Supplied data:
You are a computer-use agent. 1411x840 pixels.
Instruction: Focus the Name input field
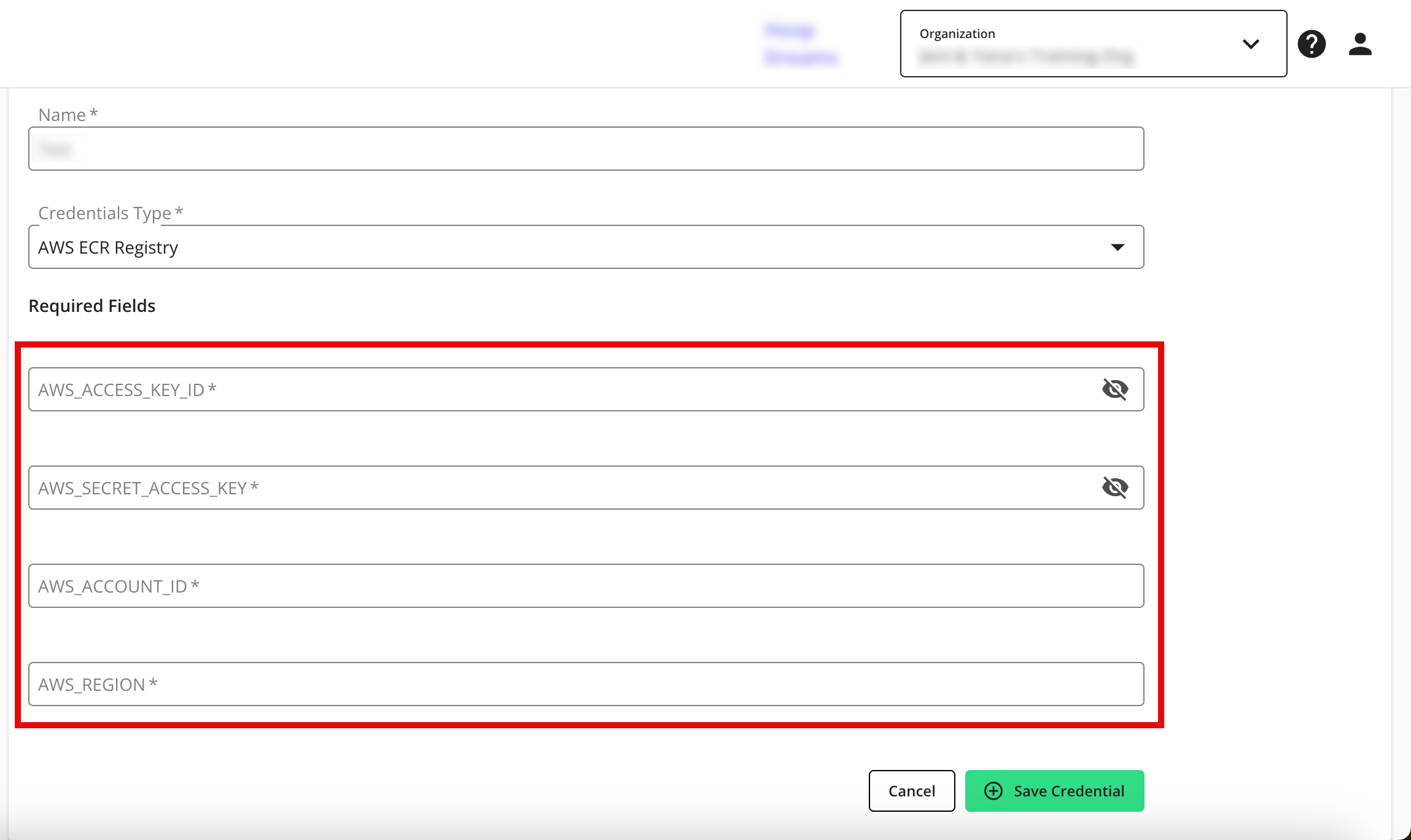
---
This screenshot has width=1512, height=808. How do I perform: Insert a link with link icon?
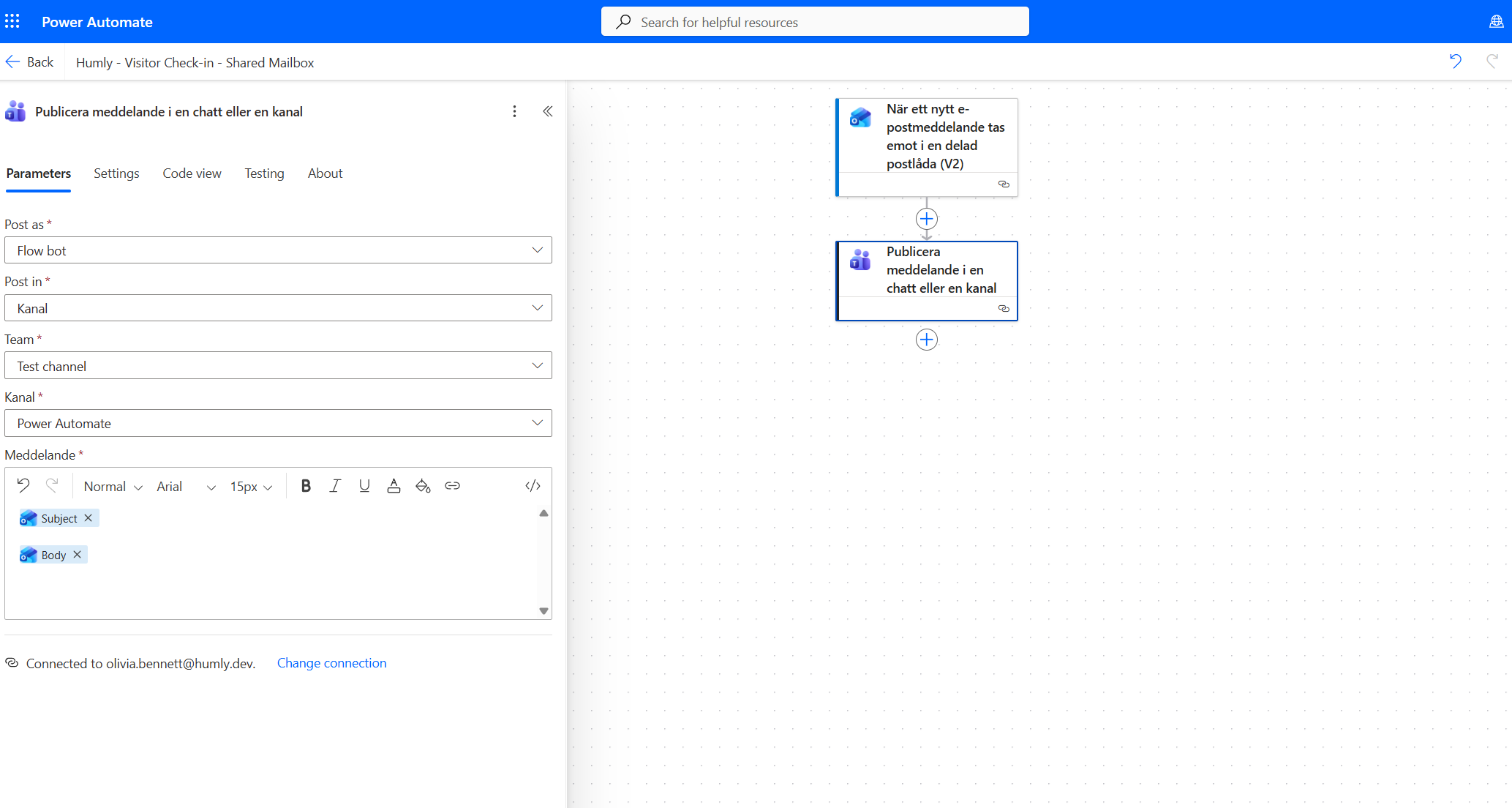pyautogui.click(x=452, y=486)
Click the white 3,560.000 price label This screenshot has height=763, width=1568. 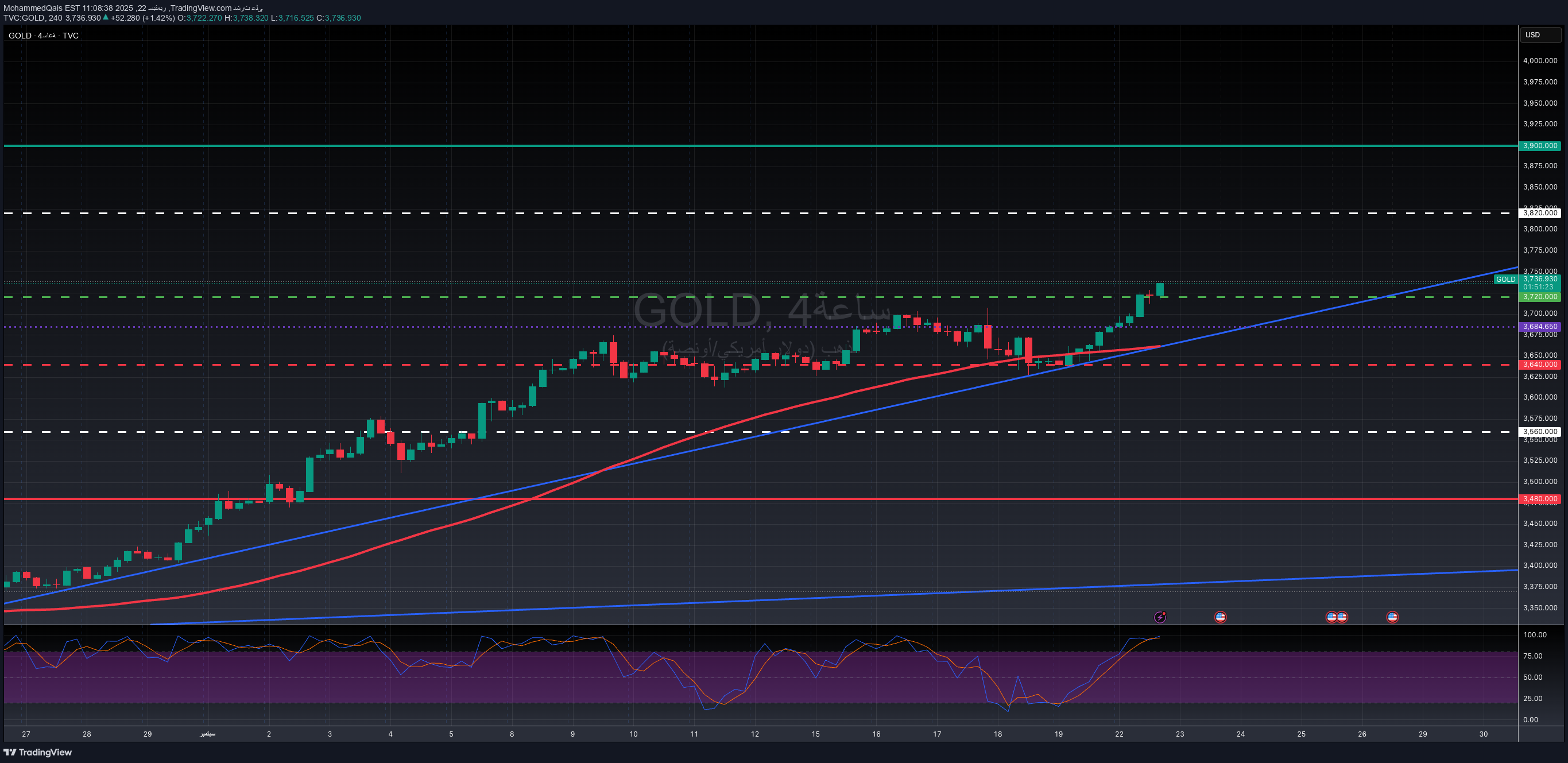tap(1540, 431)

Work to complete: From the entries above, return exactly the line containing "You are a computer-use", the line containing "Instruction: Focus the Name input field", and all lines between, and nothing else.

Task solution:
You are a computer-use agent. 1411x840 pixels.
Instruction: Focus the Name input field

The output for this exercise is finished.